How It's Made
Building for Balance
How we developed a unified marketplace balancing engine with machine learning and optimization. Written by Trace Levinson, Senior Machine Learning Engineer.
The Instacart Marketplace team is deeply focused on producing both timely, high-quality deliveries for our customers and meaningful earning opportunities for shoppers. To consistently do both of these well, it is critical for us to maintain a healthy balance between supply and demand on the platform. Even slight misalignment can erode trust with one or both of these groups.
So, how do we achieve marketplace balance? The task can be framed by two broad subtasks: (1) forecasting upcoming marketplace health; and (2) decisioning on the appropriate levers to improve it where necessary.
We’ll dive primarily into the evolution of our decisioning solution in this post, with a brief overview first of our forecasting approach.
Forecasting supply-demand imbalance
Performant forecasts of upcoming supply and demand are crucial components of an effective balancing ecosystem. After all, decisioning systems cannot be impactful without first identifying the right problems to solve. At a high level, our forecasting system is designed to target a specified threshold of key marketplace metrics at any given time.
First, forecasts for supply (how many shoppers we expect to appear organically on the platform) and demand (expected customer visits) are generated for many upcoming time horizons. These relative supply and demand forecasts then map to the marketplace outcomes we are most likely to observe as a result. If those outcomes vary from our desired state, we can quantify this misalignment and translate it into a number of incremental shoppers or customers we should aim to guide onto the platform to restore balance.
Solving the imbalances: conceptualizing the balancing engine
Once we are confident in the amount of supply or demand needed to restore balance, how do we achieve these goals? There are several broad categories of interventions we can take. A few of these include:
- Onboarding additional shoppers
- Providing incentives to existing shoppers (including those who engaged in the past but have churned)
- Incentivizing customers to place orders at specific times
We had originally triggered each lever above independently. After recognizing inefficiencies stemming from this lack of coordination, we began ideating toward a global allocation engine: a single system to evaluate all possible interventions on level ground and determine the optimal lever mix to solve a joint objective.
Developing the initial engine
The first iteration of our solution was built and launched in 2020, coined the SAGE (Supply Allocation & Generation Engine) system. When architecting a large new system, it is important to stay focused on its core objectives and design accordingly. We honed in on the following objectives for SAGE:
- Maximize incremental deliveries fulfilled wherever we project demand to outweigh supply
- Minimize oversupply observed on the platform wherever we project supply to outweigh demand
- Remain within clear ROI thresholds established from our operations partners to ensure cost effectiveness of our actions
System inputs
Formulating inputs for this type of unified system comes with technical challenges. Perhaps most notable is the set of varying timelines within which different input levers take hold in the marketplace. Activating new shoppers, for example, involves a series of steps as shoppers move through the onboarding funnel. This causes a lag between the period when a shopper first signs up and when they are eligible to begin working. Incentives, by contrast, can mobilize existing shoppers with as little as an hour of lead time.
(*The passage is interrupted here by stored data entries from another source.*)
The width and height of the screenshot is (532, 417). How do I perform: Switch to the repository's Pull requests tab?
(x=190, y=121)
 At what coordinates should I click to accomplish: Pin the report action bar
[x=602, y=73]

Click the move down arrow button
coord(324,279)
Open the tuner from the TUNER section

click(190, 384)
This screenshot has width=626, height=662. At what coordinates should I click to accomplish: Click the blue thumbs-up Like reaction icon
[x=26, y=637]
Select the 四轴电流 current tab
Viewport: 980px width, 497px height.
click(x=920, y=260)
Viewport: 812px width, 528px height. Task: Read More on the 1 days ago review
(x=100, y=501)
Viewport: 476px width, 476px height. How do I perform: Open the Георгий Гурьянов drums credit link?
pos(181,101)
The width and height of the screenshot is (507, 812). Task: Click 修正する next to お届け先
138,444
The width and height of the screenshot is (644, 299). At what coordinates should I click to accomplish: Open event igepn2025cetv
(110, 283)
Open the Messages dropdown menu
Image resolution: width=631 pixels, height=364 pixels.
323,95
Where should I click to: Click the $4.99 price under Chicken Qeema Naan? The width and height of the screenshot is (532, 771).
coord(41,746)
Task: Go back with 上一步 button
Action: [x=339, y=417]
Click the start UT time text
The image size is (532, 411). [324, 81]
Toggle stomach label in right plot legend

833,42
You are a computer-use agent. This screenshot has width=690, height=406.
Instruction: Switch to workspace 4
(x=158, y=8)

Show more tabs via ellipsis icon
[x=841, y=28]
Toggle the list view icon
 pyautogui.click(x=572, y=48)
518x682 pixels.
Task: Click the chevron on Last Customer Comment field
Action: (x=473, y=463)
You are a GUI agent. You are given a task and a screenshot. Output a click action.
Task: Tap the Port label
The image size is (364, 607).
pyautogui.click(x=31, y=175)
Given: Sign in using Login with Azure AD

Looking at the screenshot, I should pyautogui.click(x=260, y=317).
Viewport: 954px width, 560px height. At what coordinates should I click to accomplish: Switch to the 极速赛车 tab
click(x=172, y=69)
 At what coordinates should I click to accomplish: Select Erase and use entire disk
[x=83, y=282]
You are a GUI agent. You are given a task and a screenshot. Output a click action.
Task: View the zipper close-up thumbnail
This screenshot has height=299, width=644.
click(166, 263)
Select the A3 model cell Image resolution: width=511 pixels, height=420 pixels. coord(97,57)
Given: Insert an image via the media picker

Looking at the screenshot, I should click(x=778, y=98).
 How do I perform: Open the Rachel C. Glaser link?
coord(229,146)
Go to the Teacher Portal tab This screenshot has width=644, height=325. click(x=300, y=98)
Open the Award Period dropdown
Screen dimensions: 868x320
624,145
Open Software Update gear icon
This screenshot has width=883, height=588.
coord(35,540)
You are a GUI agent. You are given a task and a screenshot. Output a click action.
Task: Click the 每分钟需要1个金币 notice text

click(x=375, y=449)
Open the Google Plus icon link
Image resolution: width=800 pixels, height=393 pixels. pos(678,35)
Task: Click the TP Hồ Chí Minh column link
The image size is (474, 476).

In order to make apples-to-apples tradeoffs, a combination of heuristic and machine learning-driven transformations are made on top of our raw estimates to standardize all levers across the following dimensions:
- Short-term impact: incrementality predicted to occur during the intervention period
- Long-term impact: additional incrementality predicted to come after the intervention period
- Spatiotemporal impact distribution: predicted distribution of total incrementality across hours of day, days of week, and smaller geos within and beyond the broader intervention region
At the time of v1 system development, we had not yet invested in frameworks to produce reliable nonlinear efficiency curves. This iteration was therefore restricted to heuristic inputs with simplifying assumptions of constant efficiency across all spend levels.
V1 optimization framing and results
These inputs were then fed together with supply-demand imbalance (aka “supply gap”) forecasts into a linear program pooled over all geographies. The optimization objective seeked to maximize total incremental deliveries fulfilled during a one-week forecast period.
Despite simplifications made in this initial version, SAGE v1 produced substantial improvements. We were able to improve spend efficiency and dramatically reduce overhead for our operations partners managing the budgeting process.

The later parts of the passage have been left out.